I guess he didn't mention the hardware specs.
dsiders:
--- Quote from: 440bx on September 29, 2023, 10:29:57 am ---
--- Quote from: dsiders on September 29, 2023, 08:26:59 am --->> Ales Holecek, vice president for development in Windows team said that it takes about 16 hours to build Windows 10.
>> And that it's built automatically every day during the night.
>> Oct 2008
--- End quote ---
Thanks dsiders.
16 hours... what a drag! I'm guessing that includes all the utilities, e.g, explorer.exe, IE/Edge, some of .net, etc, along with the O/S proper. IOW, everything that goes into "c:\windows" and possibly a few things that go into "c:\program files".

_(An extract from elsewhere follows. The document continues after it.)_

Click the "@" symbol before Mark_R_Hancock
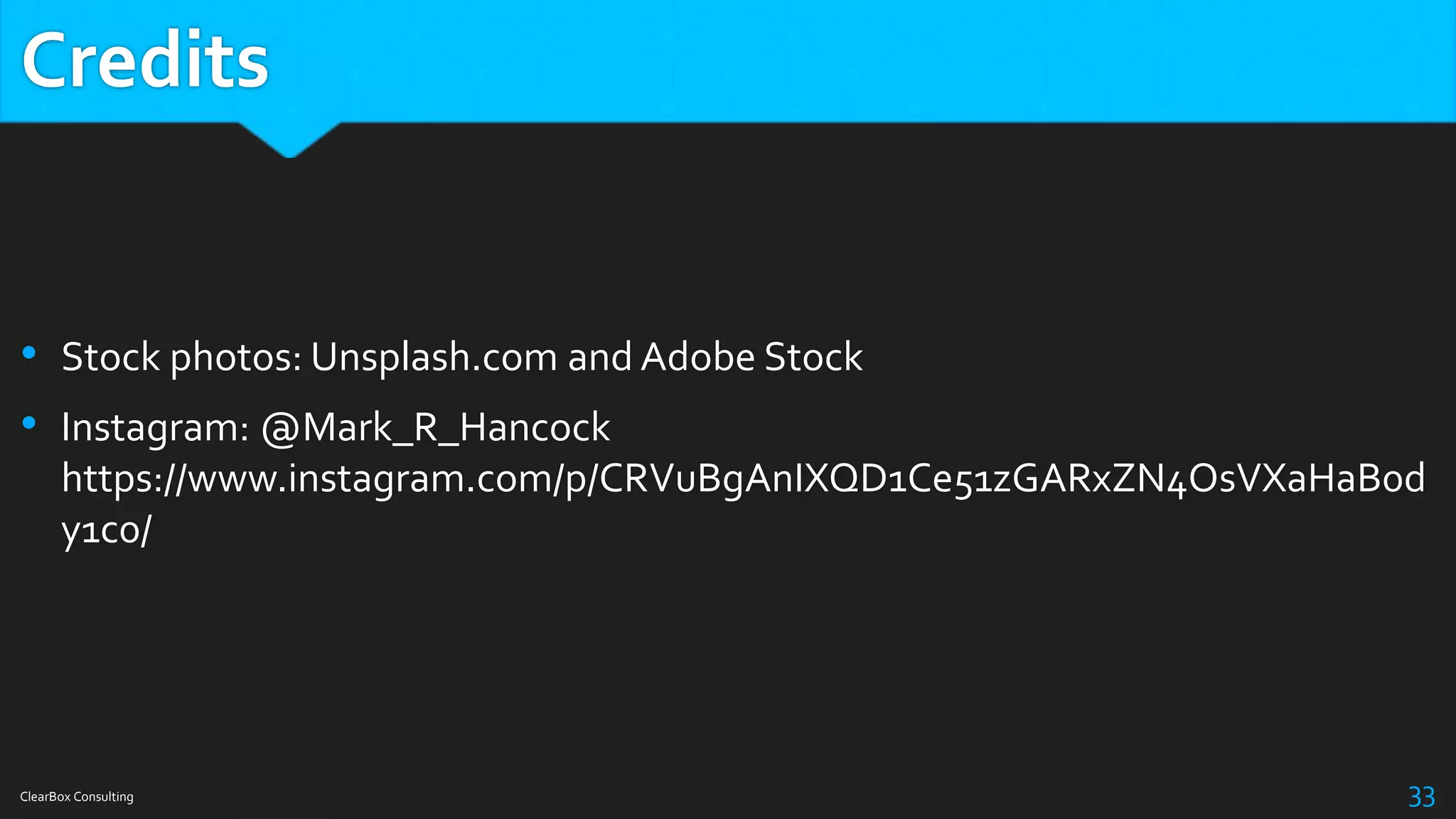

I guess he didn't mention the hardware specs.
--- End quote ---
That was the entire response. It's also the *only* response I've seen from a M$ employee.
Warfley:
C and C++ is very slow to compile full projects, which is why buildsystems like make only compile changed files and include the linker.
For example when I last worked on a large C++ project, compiling all the project including the whole dependency chains (which included building LLVM) would take 30 minutes on my PC with 32 gigs of RAM and a 1. gen threadripper. On my Macbook air at the time it would take multiple hours.
But once compiled only changed files need to be re-compiled, so as long as you don't touch the headers, everything compiles in a minute or so.
When people talk about the build times like MS with 16 hours, those are the nightly clean builds. Of course during development you will just compile deltas, and probably also always work on smaller tests rather than always building the full system.
That said, I know of some game companies that write games in C++, which always compile during their lunch breaks, to be able to test all the new features they built in the morning then later in the afternoon.
Some of this long compilation time is due to the C language design, e.g. the usage of header files means as soon as you change one byte of a header, you must recompile all files that include that header, while Pascal with it's unit and ppu system is much better optimized (I think since C++ got modules this should work similarly, but haven't used C++ for a while now). Thats why pretty much no other language uses the include file system from C but most go with a namespace/module system like Pascal Units.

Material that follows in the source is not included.